▶ _How to complete this task_:
The answer should be every line below, retyped exactly.

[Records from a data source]
******************************

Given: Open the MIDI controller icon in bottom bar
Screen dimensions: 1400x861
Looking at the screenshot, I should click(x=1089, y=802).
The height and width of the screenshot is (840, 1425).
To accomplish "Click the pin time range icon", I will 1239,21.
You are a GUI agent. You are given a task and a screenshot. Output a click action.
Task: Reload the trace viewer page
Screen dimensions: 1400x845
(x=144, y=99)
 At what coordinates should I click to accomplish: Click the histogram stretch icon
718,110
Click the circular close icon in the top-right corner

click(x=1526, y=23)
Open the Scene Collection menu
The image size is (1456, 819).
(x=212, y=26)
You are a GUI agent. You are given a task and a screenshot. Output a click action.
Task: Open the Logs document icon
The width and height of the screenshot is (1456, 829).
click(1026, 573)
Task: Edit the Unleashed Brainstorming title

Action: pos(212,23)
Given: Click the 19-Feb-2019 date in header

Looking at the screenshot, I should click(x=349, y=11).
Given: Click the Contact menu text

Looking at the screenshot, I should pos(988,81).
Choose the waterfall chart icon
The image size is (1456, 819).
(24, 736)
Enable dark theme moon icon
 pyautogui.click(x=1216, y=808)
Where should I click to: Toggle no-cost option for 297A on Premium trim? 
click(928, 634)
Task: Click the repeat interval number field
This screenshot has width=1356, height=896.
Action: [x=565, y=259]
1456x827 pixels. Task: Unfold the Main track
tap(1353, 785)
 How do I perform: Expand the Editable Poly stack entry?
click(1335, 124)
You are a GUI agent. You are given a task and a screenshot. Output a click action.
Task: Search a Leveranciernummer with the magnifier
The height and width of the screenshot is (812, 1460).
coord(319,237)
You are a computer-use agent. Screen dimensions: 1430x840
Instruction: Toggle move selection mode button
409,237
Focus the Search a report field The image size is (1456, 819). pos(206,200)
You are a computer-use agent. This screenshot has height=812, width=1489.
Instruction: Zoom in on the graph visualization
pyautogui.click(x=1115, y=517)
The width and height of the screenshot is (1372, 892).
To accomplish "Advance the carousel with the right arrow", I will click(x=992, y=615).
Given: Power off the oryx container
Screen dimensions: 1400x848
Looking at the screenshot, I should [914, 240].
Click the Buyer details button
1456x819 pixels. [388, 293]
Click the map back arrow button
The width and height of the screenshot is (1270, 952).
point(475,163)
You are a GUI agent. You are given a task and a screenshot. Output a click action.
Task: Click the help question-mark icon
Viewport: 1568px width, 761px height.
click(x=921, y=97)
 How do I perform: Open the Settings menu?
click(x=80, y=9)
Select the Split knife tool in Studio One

******************************

▶ _Output for this exercise_:
Given: Open the MIDI controller icon in bottom bar
Screen dimensions: 1400x861
Looking at the screenshot, I should click(x=1089, y=802).
The height and width of the screenshot is (840, 1425).
To accomplish "Click the pin time range icon", I will 1239,21.
You are a GUI agent. You are given a task and a screenshot. Output a click action.
Task: Reload the trace viewer page
Screen dimensions: 1400x845
(x=144, y=99)
 At what coordinates should I click to accomplish: Click the histogram stretch icon
718,110
Click the circular close icon in the top-right corner

click(x=1526, y=23)
Open the Scene Collection menu
The image size is (1456, 819).
(x=212, y=26)
You are a GUI agent. You are given a task and a screenshot. Output a click action.
Task: Open the Logs document icon
The width and height of the screenshot is (1456, 829).
click(1026, 573)
Task: Edit the Unleashed Brainstorming title

Action: pos(212,23)
Given: Click the 19-Feb-2019 date in header

Looking at the screenshot, I should click(x=349, y=11).
Given: Click the Contact menu text

Looking at the screenshot, I should pos(988,81).
Choose the waterfall chart icon
The image size is (1456, 819).
(24, 736)
Enable dark theme moon icon
 pyautogui.click(x=1216, y=808)
Where should I click to: Toggle no-cost option for 297A on Premium trim? 
click(928, 634)
Task: Click the repeat interval number field
This screenshot has width=1356, height=896.
Action: [x=565, y=259]
1456x827 pixels. Task: Unfold the Main track
tap(1353, 785)
 How do I perform: Expand the Editable Poly stack entry?
click(1335, 124)
You are a GUI agent. You are given a task and a screenshot. Output a click action.
Task: Search a Leveranciernummer with the magnifier
The height and width of the screenshot is (812, 1460).
coord(319,237)
You are a computer-use agent. Screen dimensions: 1430x840
Instruction: Toggle move selection mode button
409,237
Focus the Search a report field The image size is (1456, 819). pos(206,200)
You are a computer-use agent. This screenshot has height=812, width=1489.
Instruction: Zoom in on the graph visualization
pyautogui.click(x=1115, y=517)
The width and height of the screenshot is (1372, 892).
To accomplish "Advance the carousel with the right arrow", I will click(x=992, y=615).
Given: Power off the oryx container
Screen dimensions: 1400x848
Looking at the screenshot, I should [914, 240].
Click the Buyer details button
1456x819 pixels. [388, 293]
Click the map back arrow button
The width and height of the screenshot is (1270, 952).
point(475,163)
You are a GUI agent. You are given a task and a screenshot. Output a click action.
Task: Click the help question-mark icon
Viewport: 1568px width, 761px height.
click(x=921, y=97)
 How do I perform: Open the Settings menu?
click(x=80, y=9)
Select the Split knife tool in Studio One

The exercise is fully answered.